Vanna AI is an open-source Python framework that transforms natural language questions into SQL queries using RAG-powered retrieval augmented generation. With 12,000+ GitHub stars and MIT licensing, it has become the most popular open-source text-to-SQL solution, enabling anyone who can type a question to query a database without writing SQL. Version 2.0, released in 2026, represents a complete rewrite focused on production-ready agent-based architecture with user-aware execution, streaming UI components, and enterprise security features.
The technical approach is straightforward but effective. Vanna stores question-SQL pairs and schema documentation in a vector store, building a RAG application on top. When a user submits a natural language question, Vanna searches the vector store for similar examples, retrieves relevant schema context, and sends everything to an LLM to generate SQL. The generated query is executed against the database, results are returned as data tables, and the LLM generates Plotly chart code for visualization. The system learns from each successful interaction, improving accuracy over time.

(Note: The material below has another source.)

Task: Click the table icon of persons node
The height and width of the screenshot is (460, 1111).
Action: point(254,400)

Database and LLM support is comprehensive. Vanna works with PostgreSQL, MySQL, Snowflake, BigQuery, Redshift, SQLite, Oracle, SQL Server, DuckDB, ClickHouse, Apache Druid, and more. For LLMs, it supports OpenAI, Anthropic Claude, Google Gemini, Azure OpenAI, Ollama for local models, and NVIDIA NIM for accelerated inference. Vector store options include ChromaDB, Milvus, Pinecone, and others. This BYOM (bring your own model) flexibility means you can run entirely on-premises with Ollama and a local vector store if data privacy requires it.

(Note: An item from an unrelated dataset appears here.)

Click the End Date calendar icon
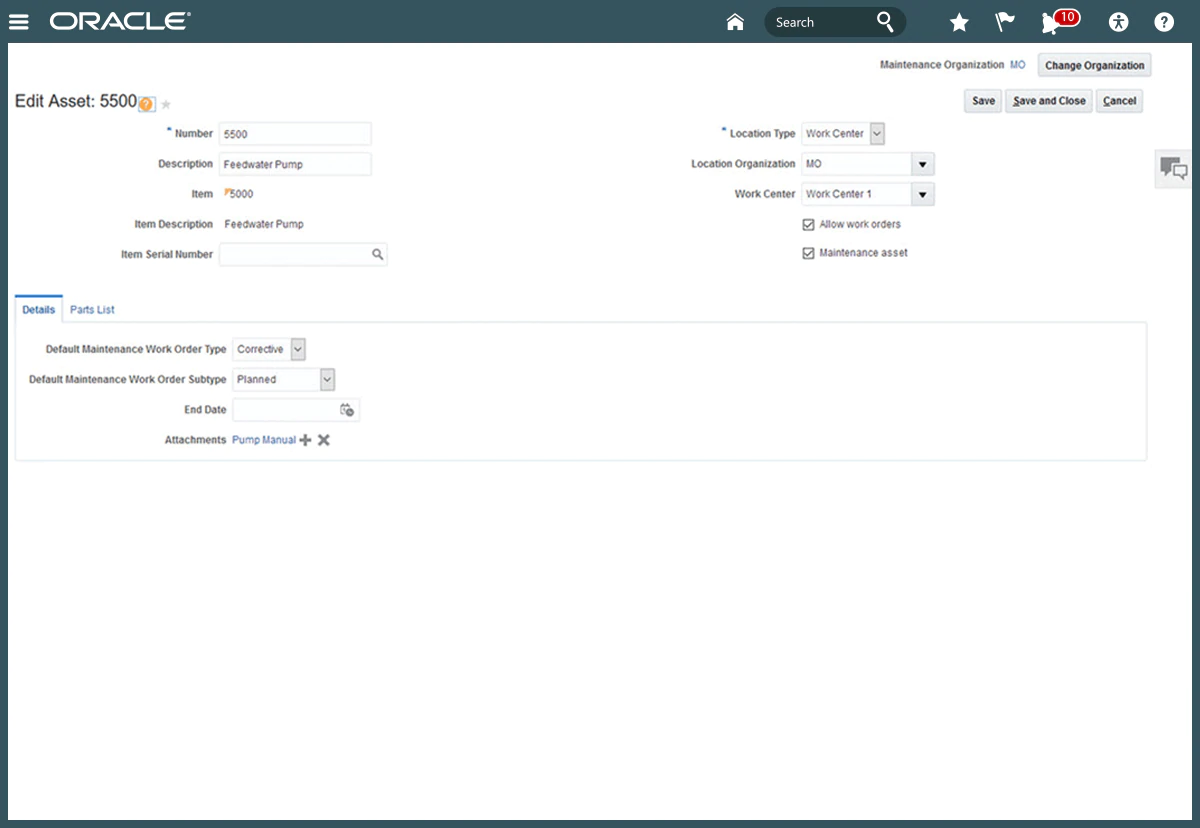 [347, 410]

Version 2.0 introduced fundamental architecture changes. The agent-based API replaces the legacy VannaBase class methods, making every component user-aware. User identity flows through system prompts, tool execution, and SQL filtering, enabling row-level security where queries are automatically filtered per user permissions. Audit logs track every query per user for compliance. Rate limiting via lifecycle hooks provides per-user quotas. The pre-built vanna-chat web component drops into any existing webpage with a single script tag, supporting React, Vue, or plain HTML.

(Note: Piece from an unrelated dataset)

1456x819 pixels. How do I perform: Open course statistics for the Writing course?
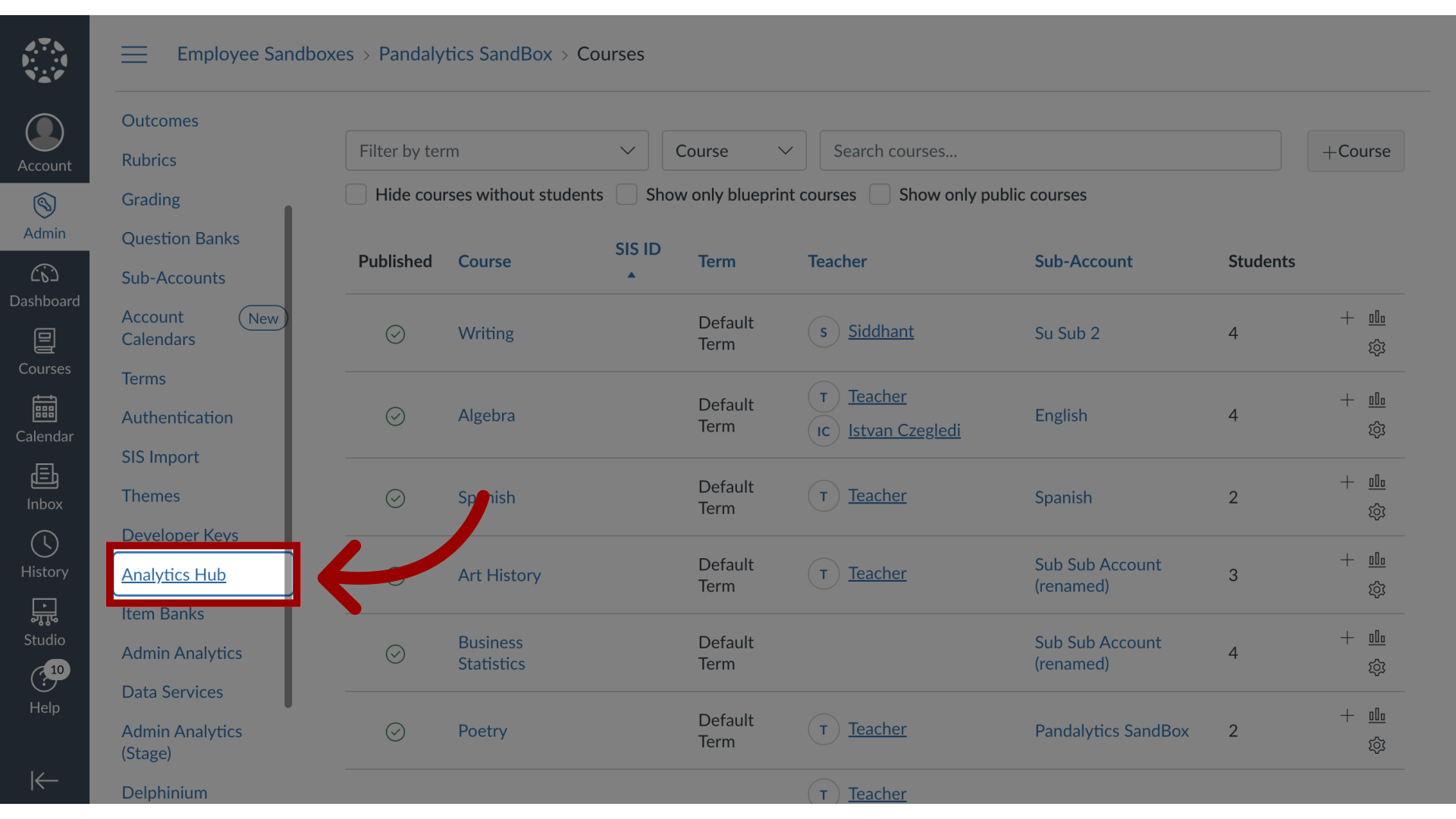(1378, 318)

The production-readiness story is where Vanna 2.0 differentiates from earlier versions and competitors. User-scoped execution means the agent knows who is asking and respects their permissions. Lifecycle hooks enable quota checking, custom logging, and content filtering without modifying core code. The streaming architecture delivers rich UI components — tables, charts, and interactive elements — in real-time rather than waiting for complete responses. The tool registry system allows custom tools to be built and registered, extending agent capabilities beyond SQL generation.
Delivery mechanisms are flexible. You can use Vanna through Jupyter notebooks for data exploration, Streamlit for quick dashboards, Flask for custom web applications, Slack for team-wide access, or the built-in web server with the vanna-chat component. A LangChain integration allows Vanna to be used as a tool within larger agent workflows, enabling multi-tool routing where the LLM decides whether a question needs database access or other capabilities.